Amaç> Atatürk dönemi ekonomisini anlatan aşağıdaki metne göre İzmir İktisat Kongresi'ne kaç delege katılmıştır?

Belge Bölümü>
Atatürk Döneminde Ekonomi

 1- 1923-1929 Yılları

Türkiye Cumhuriyeti Osmanlı Devleti'nin çökmüş ekonomisi ve borçlarının üstüne kurulmuştur. Sanayi yönünden gelişmeyen tarım devleti diye tanımlanan Osmanlı Devleti ne yazık ki tarımda da kendine yetememekteydi. Cumhuriyet ekonomisinin ilk masaya yatırılması ise 17 Şubat 1923 İzmir İktisat Kongresi ile olmuştur. Atatürk’ün “Siyasi ve askeri zaferler ne kadar büyük olurlarsa olsunlar, iktisadi zaferlerle taçlandırılmazlarsa meydana gelen zaferler kalıcı olmaz, az zamanda söner. Bu nedenle en kuvvetli, en parlak zaferlerimizin daha temin edilebileceği faydalı sonuçları temin etmek için iktisadiyatımızın, iktisadi egemenliğimizin sağlanması, kuvvetlendirilmesi zorunludur. Yeni Türkiye’mizi layık olduğu mertebeye çıkartmak için vakit geçirmeden iktisadiyatımıza önem vermek zorundayız. Zamanımız tamamen iktisat devridir.” düşüncesi ile Türkiye Cumhuriyeti Devleti iktisadi hayatta hızlı atılımlar yapmaya başlamıştır.

Bu kongreye tüccar, işçi, çiftçi ve sanayicileri temsilen 1135 delege katılmıştır. Kongre başkanlığını ise Kazım Karabekir Paşa yapmıştır. Kararlardan bazıları şunlardır: 

Yerli üretimin geliştirilmesine çalışılacak

Lüks ithalattan kaçınılacak 

Ekonomik gelişmenin sağlanması için yabancı sermayeye izin verilecek. 

"Çiftçi, Tüccar, Sanayici ve İşçi Gruplarına İlişkin Esaslar" ise şunlardır:

Reji idaresi ve yönetimi kaldırılacak,

Tütün tarımı ve ticareti serbest olacak,

Aşar kaldırılacak, yerine uygun bir vergi konulacak,

Ziraat Bankası yeniden düzenlenecek,

İhracat teşvik edilecek, lüks ithalattan kaçınılacaktır.

Demiryolları, limanlar ve diğer ulaşım alt yapısı geliştirilecektir. Türk

limanlarında kabotaj hakkı sağlanacaktır.

Yeni bir gümrük tarifesi hazırlanacaktır

Sanayicilere kredi vermek üzere bir Sanayi Bankası kurulacak,

Teşvik-i Sanayi Kanunu’nun günün ihtiyaçlarını karşılar hale

getirilmesi ve beş yıl sonra 25 yıl süre ile uzatılması sağlanacak,

İşçilerin çalışma saatleri düzenlenecek ve 18 yaşından küçükler

çalıştırılmayacak, haftada bir gün çalışanlara tatil olanağı verilecek,

“Amele” kavramı yerine “İşçi” kavramı kullanılacak,

Tüm iş gücüne sendika hakkı tanınacak.

(Saklanan kayıtlar)
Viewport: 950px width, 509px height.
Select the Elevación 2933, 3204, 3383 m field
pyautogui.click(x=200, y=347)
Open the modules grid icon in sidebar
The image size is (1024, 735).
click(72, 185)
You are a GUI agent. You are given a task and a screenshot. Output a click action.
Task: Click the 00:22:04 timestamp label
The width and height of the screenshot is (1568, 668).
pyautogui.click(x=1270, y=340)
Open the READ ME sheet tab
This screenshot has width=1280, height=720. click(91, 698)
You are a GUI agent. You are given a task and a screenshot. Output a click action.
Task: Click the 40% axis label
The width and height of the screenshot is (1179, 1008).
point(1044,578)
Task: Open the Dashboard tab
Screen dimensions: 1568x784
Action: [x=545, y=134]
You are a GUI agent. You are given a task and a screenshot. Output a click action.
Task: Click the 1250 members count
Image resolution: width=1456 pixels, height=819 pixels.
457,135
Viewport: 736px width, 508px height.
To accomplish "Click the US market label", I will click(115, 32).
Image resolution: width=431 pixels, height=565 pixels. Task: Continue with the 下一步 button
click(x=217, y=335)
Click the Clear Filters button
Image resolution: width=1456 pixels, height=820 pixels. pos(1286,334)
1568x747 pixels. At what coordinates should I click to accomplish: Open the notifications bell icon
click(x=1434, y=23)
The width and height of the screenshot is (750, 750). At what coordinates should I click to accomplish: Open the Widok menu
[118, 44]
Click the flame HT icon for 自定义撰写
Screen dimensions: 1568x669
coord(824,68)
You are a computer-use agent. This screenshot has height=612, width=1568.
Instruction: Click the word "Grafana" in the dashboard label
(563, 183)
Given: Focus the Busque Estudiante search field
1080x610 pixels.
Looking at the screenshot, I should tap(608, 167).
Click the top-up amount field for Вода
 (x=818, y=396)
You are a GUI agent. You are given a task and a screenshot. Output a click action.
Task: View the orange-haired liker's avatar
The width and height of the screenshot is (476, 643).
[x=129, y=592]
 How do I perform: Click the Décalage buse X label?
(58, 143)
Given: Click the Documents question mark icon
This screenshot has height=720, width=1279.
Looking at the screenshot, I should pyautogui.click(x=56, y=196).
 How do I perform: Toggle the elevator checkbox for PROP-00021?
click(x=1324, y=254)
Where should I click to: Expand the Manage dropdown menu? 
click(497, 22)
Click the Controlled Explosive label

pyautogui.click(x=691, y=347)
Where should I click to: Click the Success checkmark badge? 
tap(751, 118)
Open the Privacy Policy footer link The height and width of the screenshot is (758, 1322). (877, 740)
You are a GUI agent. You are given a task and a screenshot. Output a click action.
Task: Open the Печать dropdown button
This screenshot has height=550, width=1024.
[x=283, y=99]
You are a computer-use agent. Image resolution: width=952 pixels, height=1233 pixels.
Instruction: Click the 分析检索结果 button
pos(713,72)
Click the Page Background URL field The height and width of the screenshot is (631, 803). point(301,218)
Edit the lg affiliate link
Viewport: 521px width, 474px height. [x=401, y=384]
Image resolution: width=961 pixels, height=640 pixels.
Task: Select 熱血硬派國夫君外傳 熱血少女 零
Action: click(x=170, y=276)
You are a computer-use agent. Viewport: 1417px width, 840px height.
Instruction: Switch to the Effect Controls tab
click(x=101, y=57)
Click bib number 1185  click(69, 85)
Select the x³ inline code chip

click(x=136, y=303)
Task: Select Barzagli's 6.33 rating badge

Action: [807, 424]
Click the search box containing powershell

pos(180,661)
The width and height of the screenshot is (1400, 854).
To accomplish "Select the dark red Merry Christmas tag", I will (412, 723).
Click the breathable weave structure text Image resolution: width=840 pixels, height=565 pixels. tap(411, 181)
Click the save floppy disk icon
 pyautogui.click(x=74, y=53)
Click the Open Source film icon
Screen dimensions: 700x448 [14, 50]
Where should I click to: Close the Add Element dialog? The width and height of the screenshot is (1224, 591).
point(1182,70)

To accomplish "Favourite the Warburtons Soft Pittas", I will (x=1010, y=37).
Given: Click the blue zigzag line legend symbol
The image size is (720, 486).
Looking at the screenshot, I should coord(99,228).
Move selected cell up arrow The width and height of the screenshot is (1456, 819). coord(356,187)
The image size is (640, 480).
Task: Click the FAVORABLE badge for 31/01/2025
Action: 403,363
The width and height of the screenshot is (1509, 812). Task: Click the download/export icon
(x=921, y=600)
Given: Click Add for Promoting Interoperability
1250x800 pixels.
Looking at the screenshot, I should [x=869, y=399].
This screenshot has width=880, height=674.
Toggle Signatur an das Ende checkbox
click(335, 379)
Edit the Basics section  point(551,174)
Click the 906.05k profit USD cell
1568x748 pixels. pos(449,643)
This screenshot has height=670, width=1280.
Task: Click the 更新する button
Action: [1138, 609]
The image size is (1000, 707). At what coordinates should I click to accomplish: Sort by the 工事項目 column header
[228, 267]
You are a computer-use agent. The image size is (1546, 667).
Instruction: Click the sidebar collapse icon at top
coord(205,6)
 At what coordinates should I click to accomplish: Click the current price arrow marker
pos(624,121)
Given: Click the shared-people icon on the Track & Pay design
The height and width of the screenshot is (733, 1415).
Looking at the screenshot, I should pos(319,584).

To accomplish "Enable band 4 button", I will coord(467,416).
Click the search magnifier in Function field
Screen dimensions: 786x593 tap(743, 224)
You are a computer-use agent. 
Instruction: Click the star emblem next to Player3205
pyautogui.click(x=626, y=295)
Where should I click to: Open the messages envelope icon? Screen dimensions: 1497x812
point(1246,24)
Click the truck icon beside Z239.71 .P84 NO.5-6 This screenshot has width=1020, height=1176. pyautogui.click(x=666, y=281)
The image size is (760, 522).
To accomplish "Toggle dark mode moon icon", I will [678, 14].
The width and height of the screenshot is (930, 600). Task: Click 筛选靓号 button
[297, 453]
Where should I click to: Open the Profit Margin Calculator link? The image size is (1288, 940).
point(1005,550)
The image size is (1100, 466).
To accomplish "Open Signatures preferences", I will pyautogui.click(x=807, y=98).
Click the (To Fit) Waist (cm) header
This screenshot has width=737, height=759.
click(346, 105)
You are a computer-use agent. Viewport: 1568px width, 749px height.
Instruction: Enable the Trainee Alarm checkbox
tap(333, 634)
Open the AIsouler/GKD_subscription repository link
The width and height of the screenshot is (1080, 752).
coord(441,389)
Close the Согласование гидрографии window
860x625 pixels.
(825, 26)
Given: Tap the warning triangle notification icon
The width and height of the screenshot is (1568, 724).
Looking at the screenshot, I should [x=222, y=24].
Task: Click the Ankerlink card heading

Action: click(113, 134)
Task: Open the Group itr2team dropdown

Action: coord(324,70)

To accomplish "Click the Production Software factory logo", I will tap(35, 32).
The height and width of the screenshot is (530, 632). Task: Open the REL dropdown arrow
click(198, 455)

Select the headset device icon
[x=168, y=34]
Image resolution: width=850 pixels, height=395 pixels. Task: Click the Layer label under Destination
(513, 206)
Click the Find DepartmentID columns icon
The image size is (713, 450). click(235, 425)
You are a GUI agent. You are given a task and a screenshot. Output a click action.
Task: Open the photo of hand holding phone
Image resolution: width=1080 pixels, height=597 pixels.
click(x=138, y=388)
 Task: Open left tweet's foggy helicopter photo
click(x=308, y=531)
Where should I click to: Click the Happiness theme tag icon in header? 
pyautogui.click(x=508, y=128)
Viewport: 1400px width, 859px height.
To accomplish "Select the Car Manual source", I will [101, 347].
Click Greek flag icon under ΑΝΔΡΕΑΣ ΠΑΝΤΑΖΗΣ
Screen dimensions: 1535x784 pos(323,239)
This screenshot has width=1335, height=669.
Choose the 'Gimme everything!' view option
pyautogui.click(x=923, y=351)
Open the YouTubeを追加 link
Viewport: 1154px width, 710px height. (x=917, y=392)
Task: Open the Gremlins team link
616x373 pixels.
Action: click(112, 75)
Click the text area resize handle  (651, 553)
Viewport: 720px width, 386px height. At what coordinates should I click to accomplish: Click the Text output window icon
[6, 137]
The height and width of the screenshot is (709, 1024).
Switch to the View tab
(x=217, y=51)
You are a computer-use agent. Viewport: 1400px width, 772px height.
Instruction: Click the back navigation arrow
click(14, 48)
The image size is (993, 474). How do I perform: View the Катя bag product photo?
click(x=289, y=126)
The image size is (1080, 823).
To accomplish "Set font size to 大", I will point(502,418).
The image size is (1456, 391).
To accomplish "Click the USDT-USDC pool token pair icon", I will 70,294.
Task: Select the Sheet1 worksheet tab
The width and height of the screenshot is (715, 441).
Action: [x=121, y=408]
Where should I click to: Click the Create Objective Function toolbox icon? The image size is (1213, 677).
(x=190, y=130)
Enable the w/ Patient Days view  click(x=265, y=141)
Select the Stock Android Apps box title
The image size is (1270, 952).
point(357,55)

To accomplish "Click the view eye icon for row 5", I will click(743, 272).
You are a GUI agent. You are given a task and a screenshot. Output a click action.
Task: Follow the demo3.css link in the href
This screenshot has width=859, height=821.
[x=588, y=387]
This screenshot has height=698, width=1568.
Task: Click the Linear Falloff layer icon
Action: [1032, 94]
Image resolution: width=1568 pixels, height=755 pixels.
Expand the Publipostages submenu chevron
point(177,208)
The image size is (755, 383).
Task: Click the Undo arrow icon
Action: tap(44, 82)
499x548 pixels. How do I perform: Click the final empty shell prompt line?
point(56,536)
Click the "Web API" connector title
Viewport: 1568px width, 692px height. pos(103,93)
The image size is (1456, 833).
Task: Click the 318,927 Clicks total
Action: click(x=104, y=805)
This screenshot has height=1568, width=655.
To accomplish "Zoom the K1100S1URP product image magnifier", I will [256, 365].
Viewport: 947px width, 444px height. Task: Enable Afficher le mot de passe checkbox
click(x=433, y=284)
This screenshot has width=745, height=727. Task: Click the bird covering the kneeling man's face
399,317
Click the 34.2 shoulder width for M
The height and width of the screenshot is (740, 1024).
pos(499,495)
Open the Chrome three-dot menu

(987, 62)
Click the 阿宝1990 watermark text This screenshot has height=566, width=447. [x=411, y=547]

Görevin Çözümü> Kongreye tüccar, işçi, çiftçi ve sanayicileri temsilen 1135 delege katılmıştır.